La Cina è il nemico: la lettura geopolitica, l’Europa non è indipendente

La Stampa 16 Giugno 2021 Lucio Caracciolo
Italia ti illudi – Mammaamerica Non è tornata
La traduzione a il  senso di «America is back», lo slogan con cui Biden si è presentato al vertice — Nato, è per noi italiani «Mamma America è tornata».

Errore. Il sottotesto americano suona: «Sulle cose che contano noi decidiamo, voi applicate. Per il resto imparate a cavarvela da soli. Non facciamo chirurgia ordinaria, solo salvavita». In termini pratici, il messaggio per noi è secco: la matassa libico mediterranea è affare per italiani e altri europei. Vi daremo una mano coi turchi, ma spetta anzitutto a voi curare la tranquillità delle vostre frontiere. Il Biden reale, non quello retorico, non è poi così lontano da Trump. Perché entrambi ammiragli sulla tolda di una corazzata, l’America, che non può né vuole invertire la rotta a ogni cambio di amministrazione. Altrimenti si sarebbe da tempo autoaffondata. Con Biden il tono è radicalmente cambiato (e il tono è un fatto, non solo modulazione della voce), alcuni aggiustamenti tattici sono in corso, ma la postura strategica resta.
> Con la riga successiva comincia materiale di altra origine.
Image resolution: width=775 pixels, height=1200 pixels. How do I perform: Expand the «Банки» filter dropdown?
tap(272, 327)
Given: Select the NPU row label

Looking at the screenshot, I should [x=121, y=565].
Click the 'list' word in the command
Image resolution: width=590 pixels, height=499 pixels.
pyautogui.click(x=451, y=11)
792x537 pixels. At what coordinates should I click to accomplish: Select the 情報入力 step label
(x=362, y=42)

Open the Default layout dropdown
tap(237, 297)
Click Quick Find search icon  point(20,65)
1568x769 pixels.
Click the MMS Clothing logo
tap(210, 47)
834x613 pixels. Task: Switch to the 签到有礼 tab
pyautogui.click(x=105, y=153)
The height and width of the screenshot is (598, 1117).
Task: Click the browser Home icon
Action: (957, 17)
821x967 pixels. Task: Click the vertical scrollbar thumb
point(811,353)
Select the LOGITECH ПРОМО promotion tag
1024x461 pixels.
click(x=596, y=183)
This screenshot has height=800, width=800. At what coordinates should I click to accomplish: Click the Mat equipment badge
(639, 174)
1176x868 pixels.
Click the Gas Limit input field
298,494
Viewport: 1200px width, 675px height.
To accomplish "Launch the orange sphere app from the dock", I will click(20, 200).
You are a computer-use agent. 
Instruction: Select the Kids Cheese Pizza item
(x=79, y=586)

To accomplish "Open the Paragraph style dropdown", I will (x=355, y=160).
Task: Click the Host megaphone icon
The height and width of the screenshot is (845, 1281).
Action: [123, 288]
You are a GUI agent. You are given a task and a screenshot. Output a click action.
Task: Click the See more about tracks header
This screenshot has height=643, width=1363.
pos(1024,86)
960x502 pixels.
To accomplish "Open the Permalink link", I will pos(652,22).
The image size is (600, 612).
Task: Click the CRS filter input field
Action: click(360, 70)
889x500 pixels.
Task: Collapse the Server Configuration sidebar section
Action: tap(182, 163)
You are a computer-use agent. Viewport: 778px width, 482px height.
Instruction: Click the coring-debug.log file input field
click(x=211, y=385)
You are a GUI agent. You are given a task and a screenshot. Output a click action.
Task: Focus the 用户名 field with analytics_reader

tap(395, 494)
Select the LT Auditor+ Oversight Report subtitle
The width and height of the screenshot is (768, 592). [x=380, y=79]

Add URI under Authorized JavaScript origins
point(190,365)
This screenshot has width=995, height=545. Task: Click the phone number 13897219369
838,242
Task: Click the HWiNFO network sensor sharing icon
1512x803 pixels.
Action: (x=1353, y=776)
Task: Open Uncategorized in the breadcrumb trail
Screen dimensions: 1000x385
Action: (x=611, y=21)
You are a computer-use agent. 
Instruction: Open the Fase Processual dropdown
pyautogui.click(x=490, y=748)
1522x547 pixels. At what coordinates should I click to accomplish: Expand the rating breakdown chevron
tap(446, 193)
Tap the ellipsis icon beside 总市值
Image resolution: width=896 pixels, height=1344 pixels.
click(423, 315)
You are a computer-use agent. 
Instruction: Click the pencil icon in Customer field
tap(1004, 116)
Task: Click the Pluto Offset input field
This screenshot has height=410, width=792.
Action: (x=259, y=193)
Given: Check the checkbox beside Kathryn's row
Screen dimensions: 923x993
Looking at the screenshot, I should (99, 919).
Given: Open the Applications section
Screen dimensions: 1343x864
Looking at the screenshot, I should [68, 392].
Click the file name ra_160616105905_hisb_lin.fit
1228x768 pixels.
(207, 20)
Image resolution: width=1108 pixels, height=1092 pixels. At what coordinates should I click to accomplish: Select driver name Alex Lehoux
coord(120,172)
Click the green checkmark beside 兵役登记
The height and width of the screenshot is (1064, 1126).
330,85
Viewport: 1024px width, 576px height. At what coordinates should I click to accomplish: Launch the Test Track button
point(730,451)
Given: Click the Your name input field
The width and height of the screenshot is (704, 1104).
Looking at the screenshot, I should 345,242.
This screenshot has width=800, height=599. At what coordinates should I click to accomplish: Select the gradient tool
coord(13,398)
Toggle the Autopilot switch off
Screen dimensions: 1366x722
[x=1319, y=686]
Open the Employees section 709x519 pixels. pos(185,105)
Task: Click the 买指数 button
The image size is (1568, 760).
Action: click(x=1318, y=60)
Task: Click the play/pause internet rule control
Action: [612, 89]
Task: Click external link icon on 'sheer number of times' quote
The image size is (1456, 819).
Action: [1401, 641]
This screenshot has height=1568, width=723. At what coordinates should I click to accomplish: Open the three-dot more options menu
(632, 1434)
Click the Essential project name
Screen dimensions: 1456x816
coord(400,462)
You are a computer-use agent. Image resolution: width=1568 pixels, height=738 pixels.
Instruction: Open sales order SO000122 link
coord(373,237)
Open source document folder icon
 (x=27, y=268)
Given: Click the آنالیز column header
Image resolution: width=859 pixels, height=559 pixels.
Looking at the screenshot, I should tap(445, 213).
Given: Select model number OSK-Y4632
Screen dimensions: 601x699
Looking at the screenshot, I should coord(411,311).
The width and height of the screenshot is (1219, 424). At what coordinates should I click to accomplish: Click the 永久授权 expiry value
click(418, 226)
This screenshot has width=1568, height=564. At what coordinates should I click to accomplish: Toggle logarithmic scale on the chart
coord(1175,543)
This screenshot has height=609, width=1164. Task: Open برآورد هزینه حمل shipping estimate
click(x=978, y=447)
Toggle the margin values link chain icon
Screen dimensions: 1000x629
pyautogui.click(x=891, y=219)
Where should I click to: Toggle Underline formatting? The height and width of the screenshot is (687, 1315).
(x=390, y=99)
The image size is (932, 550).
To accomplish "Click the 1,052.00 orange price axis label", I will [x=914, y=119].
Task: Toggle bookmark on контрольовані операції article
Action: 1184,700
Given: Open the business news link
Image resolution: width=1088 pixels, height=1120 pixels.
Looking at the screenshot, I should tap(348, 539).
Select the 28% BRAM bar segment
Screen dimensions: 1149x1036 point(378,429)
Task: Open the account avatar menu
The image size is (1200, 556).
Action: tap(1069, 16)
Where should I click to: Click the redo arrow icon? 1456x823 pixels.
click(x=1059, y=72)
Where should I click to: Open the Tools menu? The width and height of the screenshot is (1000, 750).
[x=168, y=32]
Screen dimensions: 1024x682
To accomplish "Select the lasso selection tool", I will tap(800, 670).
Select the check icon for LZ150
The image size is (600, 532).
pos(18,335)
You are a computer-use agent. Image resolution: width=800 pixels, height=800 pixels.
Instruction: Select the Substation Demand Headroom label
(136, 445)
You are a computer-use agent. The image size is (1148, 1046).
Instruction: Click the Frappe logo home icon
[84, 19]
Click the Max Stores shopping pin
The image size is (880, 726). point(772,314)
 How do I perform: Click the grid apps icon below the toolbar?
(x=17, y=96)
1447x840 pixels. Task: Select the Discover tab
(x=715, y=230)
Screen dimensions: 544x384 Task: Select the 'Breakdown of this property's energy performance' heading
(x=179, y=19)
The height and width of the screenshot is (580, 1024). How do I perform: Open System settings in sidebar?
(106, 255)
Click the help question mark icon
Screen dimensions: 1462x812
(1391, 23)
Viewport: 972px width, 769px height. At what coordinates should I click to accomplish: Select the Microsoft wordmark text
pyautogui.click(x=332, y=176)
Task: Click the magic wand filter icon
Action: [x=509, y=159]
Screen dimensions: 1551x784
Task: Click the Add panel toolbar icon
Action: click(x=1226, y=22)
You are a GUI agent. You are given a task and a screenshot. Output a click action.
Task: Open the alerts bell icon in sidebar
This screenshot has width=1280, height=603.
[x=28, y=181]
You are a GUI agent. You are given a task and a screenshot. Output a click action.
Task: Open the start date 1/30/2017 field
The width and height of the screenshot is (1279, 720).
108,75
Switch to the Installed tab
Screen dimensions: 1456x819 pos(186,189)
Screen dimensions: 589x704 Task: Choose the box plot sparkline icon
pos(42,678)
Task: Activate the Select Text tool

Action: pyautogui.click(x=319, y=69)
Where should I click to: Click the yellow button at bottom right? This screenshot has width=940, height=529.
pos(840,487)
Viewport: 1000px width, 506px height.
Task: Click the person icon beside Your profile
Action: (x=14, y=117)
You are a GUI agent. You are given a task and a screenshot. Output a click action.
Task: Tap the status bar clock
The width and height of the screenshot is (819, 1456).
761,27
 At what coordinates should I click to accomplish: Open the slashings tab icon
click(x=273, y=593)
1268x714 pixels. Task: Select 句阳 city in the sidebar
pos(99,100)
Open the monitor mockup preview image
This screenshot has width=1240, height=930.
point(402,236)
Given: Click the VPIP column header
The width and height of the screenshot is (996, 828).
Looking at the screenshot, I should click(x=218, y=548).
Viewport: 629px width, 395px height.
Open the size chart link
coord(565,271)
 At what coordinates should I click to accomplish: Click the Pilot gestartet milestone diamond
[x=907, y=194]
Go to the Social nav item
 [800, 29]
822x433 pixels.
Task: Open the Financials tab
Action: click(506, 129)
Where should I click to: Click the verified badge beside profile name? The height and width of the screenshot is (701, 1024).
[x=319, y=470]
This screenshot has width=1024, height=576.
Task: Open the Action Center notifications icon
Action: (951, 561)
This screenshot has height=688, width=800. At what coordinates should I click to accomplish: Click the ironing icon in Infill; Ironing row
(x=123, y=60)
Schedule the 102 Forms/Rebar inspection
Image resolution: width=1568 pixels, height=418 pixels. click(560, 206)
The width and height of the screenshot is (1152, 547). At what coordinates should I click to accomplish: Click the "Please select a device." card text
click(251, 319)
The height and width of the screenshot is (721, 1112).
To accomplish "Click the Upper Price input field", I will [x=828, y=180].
L’ America che si concentra sulla Cina e secondariamente sulla Russia vuole che gli europei crescano, diventino finalmente adulti. Ma non troppo indipendenti. Esercizio non facile né spontaneo. Gli europei si dividono in due gruppi: quelli che preferiscono rimanere infanti, comunque contando su una mamma distratta da altre urgenze, specie domestiche; e quelli che preferiscono diventare più autonomi e in parte lo sono già, al rischio di rompersi l’osso del collo. Fra i primi ci siamo noi, fra i secondi emergono i francesi (con sovrabbondanza di retorica) e i tedeschi (con prevalenza di fatti). Insomma, la si giri come si vuole: l’Occidente sarà forse un insieme di valori — almeno si dipinge tale – ma non è una compatta famiglia geopolitica. La cacofonia di fondo emersa dagli incontri euroamericani di giugno, appena mascherata nei comunicati ufficiali. lo conferma. I vertici dei capi servono a due cose: allestire teatri di posa utili a comunicarsi al mondo e agli spettatori di casa propria (necessarie due grammatiche e due sintassi diverse); e guardarsi negli occhi mentre, lontano da sguardi e (forse) microfoni indiscreti ci si raccontano pensieri e desideri intimi. In questa seconda maggiori hanno  riguardato la Cina.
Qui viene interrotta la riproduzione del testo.